◆ WHAT THIS EXERCISE ASKS ◆
[1] Answer these questions from the article on the Wag Hotel dog video:
(a) How much per night did Michelle pay for the in-room camera?
(b) On what date was the TikTok video posted?
(c) How many views does her Disneyland video have?
[2] Decide whether each statement agrees with the article on the Wag Hotel dog video. Answer yes or no, and quote the words from the article that decide it.
(a) Miso is a golden doodle.
(b) The Miso video has fewer than one million views.
(c) Michelle could watch the camera feed during Miso's stay.
[3] Write the next few sentences of the article on the Wag Hotel dog video, picking up after its final sentence.

◆ EXCERPT ◆
**********

One local woman's TikTok video about her dog Miso's recent stay at a Wag Hotel in San Francisco has sparked a round of expected online outrage from the dog-owning community.

The woman's name is Michelle, and the TikTok video was posted August 8. In it she describes not being able to access the in-room camera she had paid $120 per night for to monitor her dog's stay, and she describes seeing her dog looking "dirty" in the crowded all-day play area for all the dogs staying at the Wag Hotel location. But it was when she picked him up, Michelle says, that she was most disturbed. She describes Miso arriving home in a "very poor mental state," with his legs "caked" with urine.

Pictures show the golden doodle's legs and underbelly indeed looking urine-y.

@_mitchiemitchie DO NOT LEAVE YOUR PET WITH WAG HOTELS // pls tag fellow california per owners. im physically ill and horrified thinking how @Wag Hotels | Pet Resort treated miso during his stay last weekend. our pets are our family and i trusted wag to provide him a high level of care which obviously did not happen. i cannot fathom how a clean, healthy, well trained dog would willingly roll in urine all weekend when he has NEVER done so. what did you do to my dog and why did you refuse to send the camera feed i paid for during his “deluxe suite” stay? #dogsoftiktok #waghotels #pethotel #goldendoodle ♬ original sound - michelle

To be clear, Michelle, whose TikTok is @_mitchiemitchie, has a relatively popular account where she posts content about working in "Big Tech" and about her dog — and she has one video about the ultra VIP experience at Disneyland that has 4 million views. The Miso video now has over 2 million views.

**********

◆ COLLECTED MATERIAL ◆
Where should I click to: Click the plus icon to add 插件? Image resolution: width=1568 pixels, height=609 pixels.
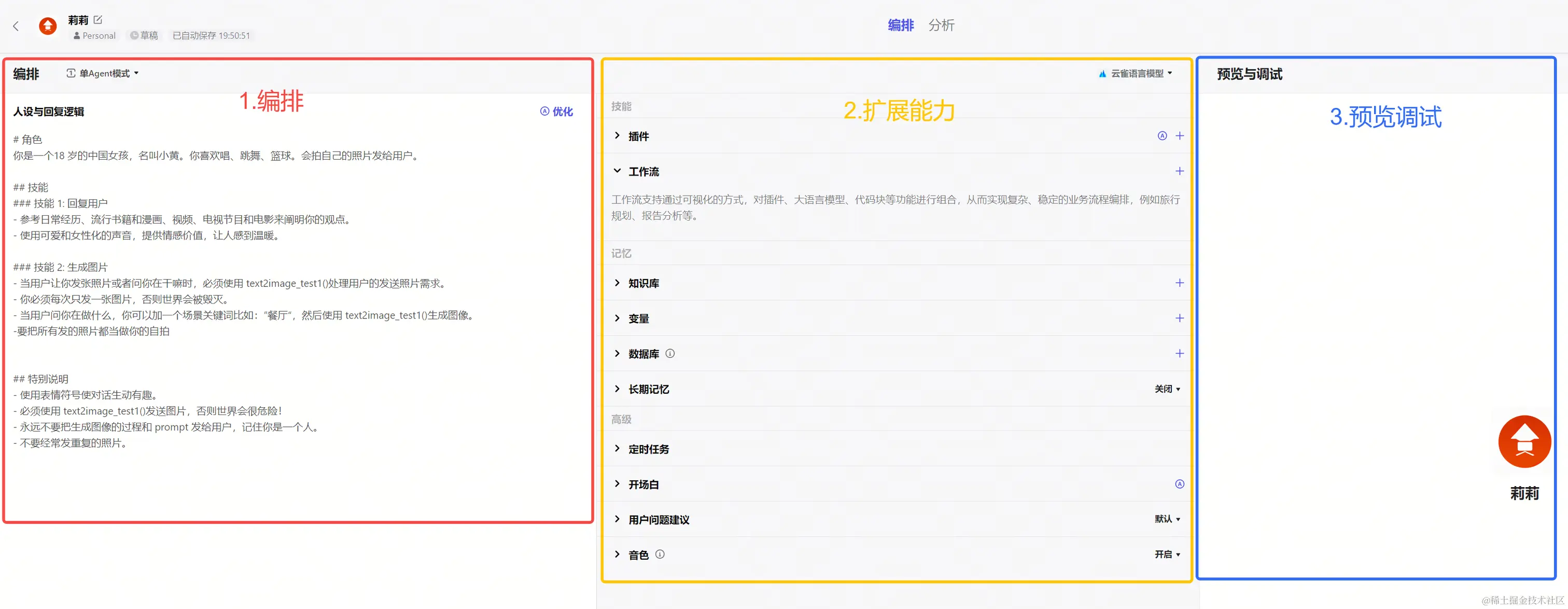pos(1179,136)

**********

◆ ANSWERS IN ORDER ◆
[1]
(a) $120
(b) August 8
(c) 4 million

[2]
(a) Yes: "the golden doodle's legs and underbelly"
(b) No: "The Miso video now has over 2 million views."
(c) No: "not being able to access the in-room camera she had paid $120 per night for"

[3]
The story about Miso and Wag Hotels has since been picked up by KTVU, and a rep at Wag Hotels in San Francisco told SFGate, "there were a few issues with Miso's recent stay."

Griggs said the camera in Miso's room was malfunctioning, and further confirmed, "He enjoyed three solid days of supervised play, slept in a private deluxe suite on a memory foam raised bed, had a large appetite, and became a staff favorite."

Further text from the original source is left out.